● **TASK INSTRUCTIONS**:
From the data below, copy exactly the lines that lie between the one holding "Task: Click the Refresh icon" and the one holding "Given: Select the Output tab at bottom", including both, and nothing more.

[Records from a dataset]
+++++

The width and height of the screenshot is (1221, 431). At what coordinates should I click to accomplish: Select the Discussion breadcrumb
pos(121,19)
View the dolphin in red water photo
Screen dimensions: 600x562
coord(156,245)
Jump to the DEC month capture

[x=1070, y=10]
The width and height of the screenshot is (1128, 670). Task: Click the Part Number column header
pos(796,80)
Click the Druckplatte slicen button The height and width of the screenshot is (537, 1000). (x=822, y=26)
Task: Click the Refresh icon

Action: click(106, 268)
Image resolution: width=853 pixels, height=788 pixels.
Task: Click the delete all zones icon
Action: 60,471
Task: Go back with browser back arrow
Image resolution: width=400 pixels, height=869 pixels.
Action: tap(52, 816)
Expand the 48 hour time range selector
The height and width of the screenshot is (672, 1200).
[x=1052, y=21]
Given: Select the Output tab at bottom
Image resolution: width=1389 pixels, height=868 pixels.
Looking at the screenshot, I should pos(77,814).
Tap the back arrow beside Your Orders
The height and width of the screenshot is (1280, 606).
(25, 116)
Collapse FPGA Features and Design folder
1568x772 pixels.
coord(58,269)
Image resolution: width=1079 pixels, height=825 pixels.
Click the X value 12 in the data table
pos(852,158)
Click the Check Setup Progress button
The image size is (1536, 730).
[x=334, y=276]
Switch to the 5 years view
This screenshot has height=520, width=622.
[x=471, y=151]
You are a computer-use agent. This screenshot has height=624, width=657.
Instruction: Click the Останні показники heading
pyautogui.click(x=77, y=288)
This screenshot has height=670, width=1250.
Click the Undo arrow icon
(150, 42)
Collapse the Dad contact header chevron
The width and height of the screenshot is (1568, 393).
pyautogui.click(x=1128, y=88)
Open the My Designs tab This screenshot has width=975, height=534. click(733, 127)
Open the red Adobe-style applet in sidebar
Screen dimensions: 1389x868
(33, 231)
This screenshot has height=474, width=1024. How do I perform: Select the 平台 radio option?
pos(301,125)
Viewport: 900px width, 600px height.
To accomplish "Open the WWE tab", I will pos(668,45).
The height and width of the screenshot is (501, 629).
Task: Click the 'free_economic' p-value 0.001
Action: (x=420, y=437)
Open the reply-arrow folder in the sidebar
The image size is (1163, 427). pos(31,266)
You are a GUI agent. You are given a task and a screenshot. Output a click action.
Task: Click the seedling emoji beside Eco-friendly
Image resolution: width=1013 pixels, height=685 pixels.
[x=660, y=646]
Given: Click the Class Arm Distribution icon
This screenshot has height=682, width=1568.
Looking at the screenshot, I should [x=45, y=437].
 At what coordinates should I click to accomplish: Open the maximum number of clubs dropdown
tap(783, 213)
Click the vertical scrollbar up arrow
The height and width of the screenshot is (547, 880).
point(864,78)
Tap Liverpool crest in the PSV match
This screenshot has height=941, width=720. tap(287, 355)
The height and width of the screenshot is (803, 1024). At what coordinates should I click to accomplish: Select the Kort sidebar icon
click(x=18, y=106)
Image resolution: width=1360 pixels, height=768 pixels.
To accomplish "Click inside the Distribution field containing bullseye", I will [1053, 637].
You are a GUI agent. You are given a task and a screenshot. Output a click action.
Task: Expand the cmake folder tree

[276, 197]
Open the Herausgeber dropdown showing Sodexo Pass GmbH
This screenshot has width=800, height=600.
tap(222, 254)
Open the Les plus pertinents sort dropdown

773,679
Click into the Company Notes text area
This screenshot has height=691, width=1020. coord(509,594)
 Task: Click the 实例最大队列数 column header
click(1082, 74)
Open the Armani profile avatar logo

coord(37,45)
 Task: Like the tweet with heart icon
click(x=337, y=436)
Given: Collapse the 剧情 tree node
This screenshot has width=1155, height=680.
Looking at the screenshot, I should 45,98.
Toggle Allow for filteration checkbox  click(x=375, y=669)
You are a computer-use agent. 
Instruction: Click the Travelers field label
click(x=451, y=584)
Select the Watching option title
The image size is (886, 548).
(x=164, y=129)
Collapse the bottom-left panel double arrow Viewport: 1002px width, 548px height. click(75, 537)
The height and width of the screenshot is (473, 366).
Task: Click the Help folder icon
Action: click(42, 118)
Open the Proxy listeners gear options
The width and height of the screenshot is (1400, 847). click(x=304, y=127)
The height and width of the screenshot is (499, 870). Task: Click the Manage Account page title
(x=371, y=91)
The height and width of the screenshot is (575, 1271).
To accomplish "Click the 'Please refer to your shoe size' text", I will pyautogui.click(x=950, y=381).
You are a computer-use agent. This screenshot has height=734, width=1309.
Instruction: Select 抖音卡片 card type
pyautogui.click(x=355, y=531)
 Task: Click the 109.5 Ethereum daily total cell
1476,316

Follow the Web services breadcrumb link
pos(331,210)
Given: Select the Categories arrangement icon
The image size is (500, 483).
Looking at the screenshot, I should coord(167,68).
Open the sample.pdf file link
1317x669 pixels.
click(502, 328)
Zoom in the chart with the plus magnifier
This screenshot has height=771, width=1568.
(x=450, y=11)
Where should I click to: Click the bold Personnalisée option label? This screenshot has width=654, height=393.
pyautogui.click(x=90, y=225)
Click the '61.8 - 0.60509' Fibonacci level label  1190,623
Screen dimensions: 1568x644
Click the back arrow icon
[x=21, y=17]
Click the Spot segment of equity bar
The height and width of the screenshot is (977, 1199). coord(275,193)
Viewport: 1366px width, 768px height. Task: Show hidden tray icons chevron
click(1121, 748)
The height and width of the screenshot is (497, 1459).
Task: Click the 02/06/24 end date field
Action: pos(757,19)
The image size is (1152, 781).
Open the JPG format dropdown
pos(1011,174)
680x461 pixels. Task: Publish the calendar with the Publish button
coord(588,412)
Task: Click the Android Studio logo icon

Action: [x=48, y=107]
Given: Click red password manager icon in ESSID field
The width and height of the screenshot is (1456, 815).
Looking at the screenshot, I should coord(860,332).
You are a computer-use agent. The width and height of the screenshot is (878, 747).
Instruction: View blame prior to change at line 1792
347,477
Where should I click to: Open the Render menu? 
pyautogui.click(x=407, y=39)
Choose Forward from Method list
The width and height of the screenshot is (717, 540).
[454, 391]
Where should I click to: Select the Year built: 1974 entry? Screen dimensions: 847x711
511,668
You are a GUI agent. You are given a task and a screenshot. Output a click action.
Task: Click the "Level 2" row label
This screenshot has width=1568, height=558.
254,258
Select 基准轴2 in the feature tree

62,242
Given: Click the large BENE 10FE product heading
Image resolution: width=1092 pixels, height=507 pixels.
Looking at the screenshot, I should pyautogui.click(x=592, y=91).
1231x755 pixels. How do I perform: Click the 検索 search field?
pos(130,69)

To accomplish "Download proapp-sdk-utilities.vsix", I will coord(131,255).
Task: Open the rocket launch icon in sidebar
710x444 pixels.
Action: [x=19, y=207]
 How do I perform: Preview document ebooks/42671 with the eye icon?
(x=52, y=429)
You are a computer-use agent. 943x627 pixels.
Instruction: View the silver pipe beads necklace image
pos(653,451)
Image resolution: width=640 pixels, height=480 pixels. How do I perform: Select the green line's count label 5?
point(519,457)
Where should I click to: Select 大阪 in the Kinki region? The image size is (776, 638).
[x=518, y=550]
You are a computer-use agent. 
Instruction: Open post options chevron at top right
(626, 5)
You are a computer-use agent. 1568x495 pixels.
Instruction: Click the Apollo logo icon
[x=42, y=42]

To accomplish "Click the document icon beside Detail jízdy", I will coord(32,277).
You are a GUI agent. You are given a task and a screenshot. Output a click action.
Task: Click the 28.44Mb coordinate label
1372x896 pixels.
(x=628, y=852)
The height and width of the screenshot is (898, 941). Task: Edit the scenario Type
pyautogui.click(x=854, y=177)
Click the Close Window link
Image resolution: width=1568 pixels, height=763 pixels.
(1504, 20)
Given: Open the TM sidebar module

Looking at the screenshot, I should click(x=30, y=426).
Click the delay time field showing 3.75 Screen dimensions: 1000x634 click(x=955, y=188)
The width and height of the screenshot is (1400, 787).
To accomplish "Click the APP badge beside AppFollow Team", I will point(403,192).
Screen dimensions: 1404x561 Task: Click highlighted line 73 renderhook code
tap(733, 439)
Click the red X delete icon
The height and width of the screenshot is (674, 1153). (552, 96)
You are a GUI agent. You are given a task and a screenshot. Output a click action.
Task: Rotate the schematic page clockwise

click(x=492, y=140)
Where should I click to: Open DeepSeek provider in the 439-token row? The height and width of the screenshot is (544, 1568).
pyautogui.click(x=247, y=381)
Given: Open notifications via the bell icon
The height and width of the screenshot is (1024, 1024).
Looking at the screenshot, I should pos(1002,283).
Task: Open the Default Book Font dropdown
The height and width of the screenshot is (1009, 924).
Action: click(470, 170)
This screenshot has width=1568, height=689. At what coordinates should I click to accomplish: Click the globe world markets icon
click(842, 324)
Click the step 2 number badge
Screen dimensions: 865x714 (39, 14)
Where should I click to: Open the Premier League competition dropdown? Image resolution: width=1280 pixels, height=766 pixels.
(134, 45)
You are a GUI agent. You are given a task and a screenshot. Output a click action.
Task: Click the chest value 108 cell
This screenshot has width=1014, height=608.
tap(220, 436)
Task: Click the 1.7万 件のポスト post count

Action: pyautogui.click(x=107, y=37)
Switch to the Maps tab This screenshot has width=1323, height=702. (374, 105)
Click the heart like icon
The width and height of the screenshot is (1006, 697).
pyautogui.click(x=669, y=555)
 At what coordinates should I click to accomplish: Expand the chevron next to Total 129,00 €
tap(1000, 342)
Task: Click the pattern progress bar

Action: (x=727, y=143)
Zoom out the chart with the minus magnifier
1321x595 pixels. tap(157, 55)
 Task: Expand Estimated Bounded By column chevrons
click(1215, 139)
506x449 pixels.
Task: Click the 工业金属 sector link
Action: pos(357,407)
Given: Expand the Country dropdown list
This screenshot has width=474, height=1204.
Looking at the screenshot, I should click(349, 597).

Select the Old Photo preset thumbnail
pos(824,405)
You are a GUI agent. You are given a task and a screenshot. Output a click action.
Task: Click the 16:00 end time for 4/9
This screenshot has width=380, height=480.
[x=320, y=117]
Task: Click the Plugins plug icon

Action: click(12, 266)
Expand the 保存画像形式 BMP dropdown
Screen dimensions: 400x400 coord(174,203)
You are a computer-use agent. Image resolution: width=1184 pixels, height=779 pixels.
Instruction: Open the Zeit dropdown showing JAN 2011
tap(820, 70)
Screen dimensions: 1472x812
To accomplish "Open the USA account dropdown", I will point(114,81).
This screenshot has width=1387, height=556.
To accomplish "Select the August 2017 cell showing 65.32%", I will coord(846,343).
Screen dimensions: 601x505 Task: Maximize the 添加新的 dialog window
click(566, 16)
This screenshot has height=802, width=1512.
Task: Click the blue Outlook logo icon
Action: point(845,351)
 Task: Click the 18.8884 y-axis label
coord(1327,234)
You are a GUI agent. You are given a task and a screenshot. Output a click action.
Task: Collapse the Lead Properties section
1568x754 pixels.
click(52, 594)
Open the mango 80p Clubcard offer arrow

+++++

● **FINAL ANSWER**:
Task: Click the Refresh icon

Action: click(106, 268)
Image resolution: width=853 pixels, height=788 pixels.
Task: Click the delete all zones icon
Action: 60,471
Task: Go back with browser back arrow
Image resolution: width=400 pixels, height=869 pixels.
Action: tap(52, 816)
Expand the 48 hour time range selector
The height and width of the screenshot is (672, 1200).
[x=1052, y=21]
Given: Select the Output tab at bottom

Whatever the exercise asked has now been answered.